Deze vorm van verplichte zorg is door de rechtbank tijdens de mondelinge behandeling besproken. Gelet op het voorgaande acht de rechtbank de volgende vormen van verplichte zorg noodzakelijk om het ernstig nadeel af te wenden:
- het insluiten.
2.5.
Betrokkene verzet zich tegen deze aanvullende vormen van verplichte zorg. Uit het zorgplan blijkt dat betrokkene momenteel ernstig manisch ontregeld is, zodanig dat de besproken vormen van verplichte zorg, conform de zelfbindingsverklaring, ontoereikend zijn.
2.6.
Gebleken is dat er geen minder bezwarende alternatieven zijn die hetzelfde met de zorgmachtiging beoogde effect hebben.

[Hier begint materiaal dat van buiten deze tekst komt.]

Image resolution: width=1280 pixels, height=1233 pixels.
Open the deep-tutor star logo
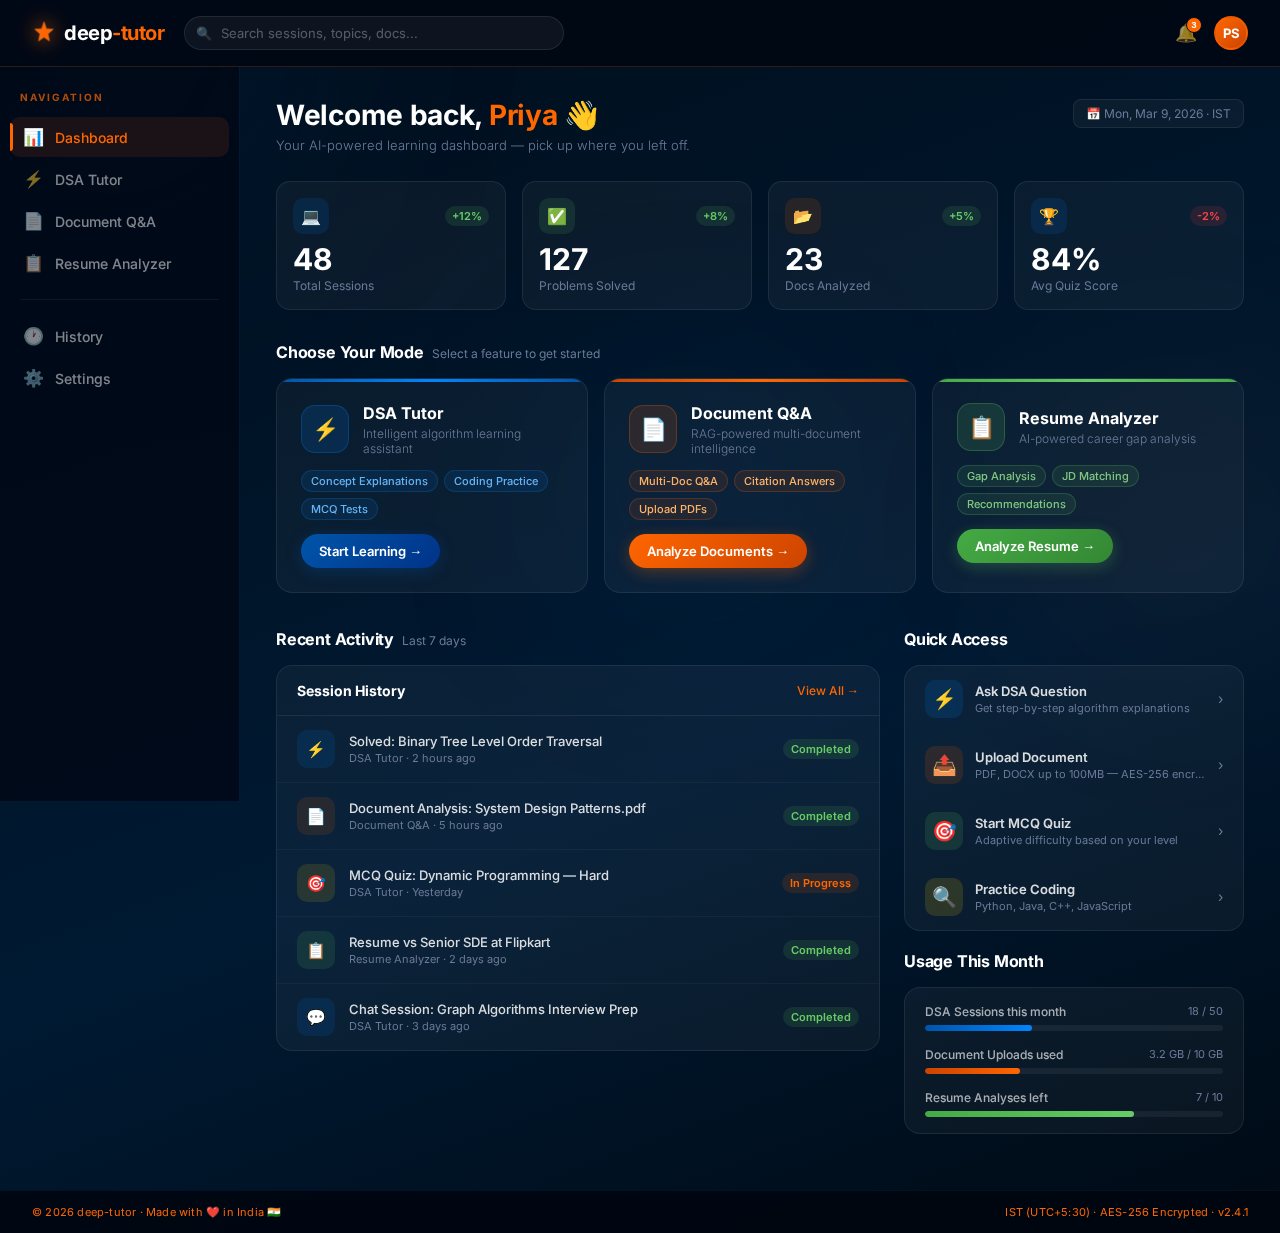pos(42,31)
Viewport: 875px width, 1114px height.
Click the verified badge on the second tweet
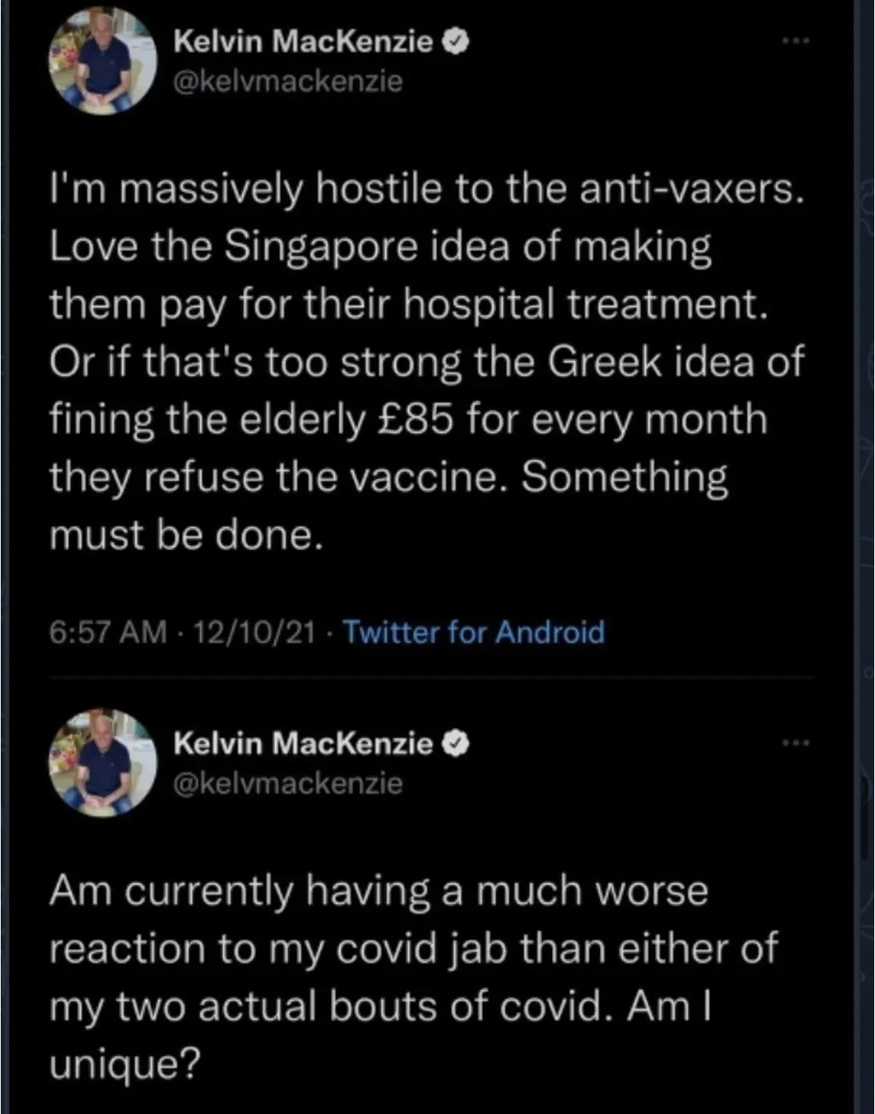click(451, 742)
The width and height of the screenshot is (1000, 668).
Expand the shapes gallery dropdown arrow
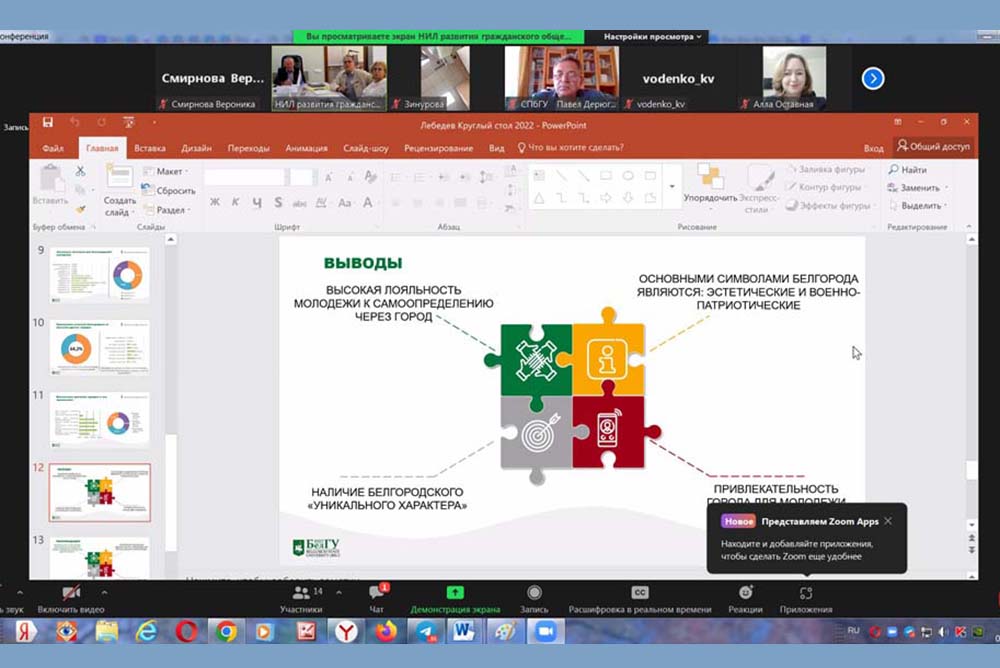coord(671,187)
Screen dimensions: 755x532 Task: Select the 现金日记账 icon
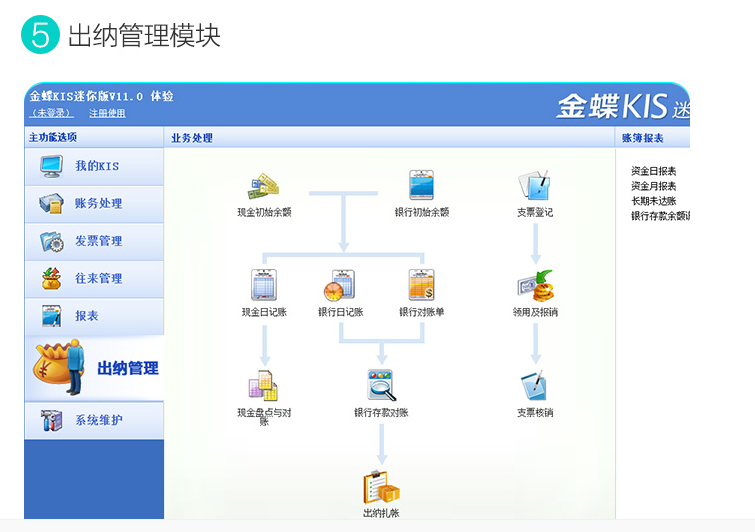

De voorgestelde gewijzigde verplichte zorg is evenredig en naar verwachting effectief. Uit de stukken blijkt dat bij het bepalen van deze zorg rekening is gehouden met de voorwaarden die noodzakelijk zijn om deelname van betrokkene aan het maatschappelijk leven te bevorderen, alsmede met de veiligheid van betrokkene.
2.7.
Gelet op het voorgaande is met de voorgestelde wijziging voldaan aan de criteria voor en doelen van verplichte zorg als bedoeld in de Wvggz. Het verzoek zal dan ook worden toegewezen.

3.Beslissing

De rechtbank:
3.1.
wijzigt de zorgmachtiging ten aanzien van 11 november 2021 ten aanzien van [naam betrokkene] voornoemd, in die zin dat in aanvulling op de bij beschikking van 11 november 2021 opgenomen vormen van verplichte zorg de volgende maatregel kan worden getroffen:
- het insluiten.
3.2.
bepaalt dat deze machtiging geldt tot en met 6 januari 2022.
Deze beschikking is op 25 november 2021 mondeling gegeven door mr. M. van Kuilenburg, rechter, in tegenwoordigheid van A. Dinzey, griffier, en op 2 december 2021 schriftelijk uitgewerkt en getekend.
Tegen deze beschikking staat het rechtsmiddel van cassatie open.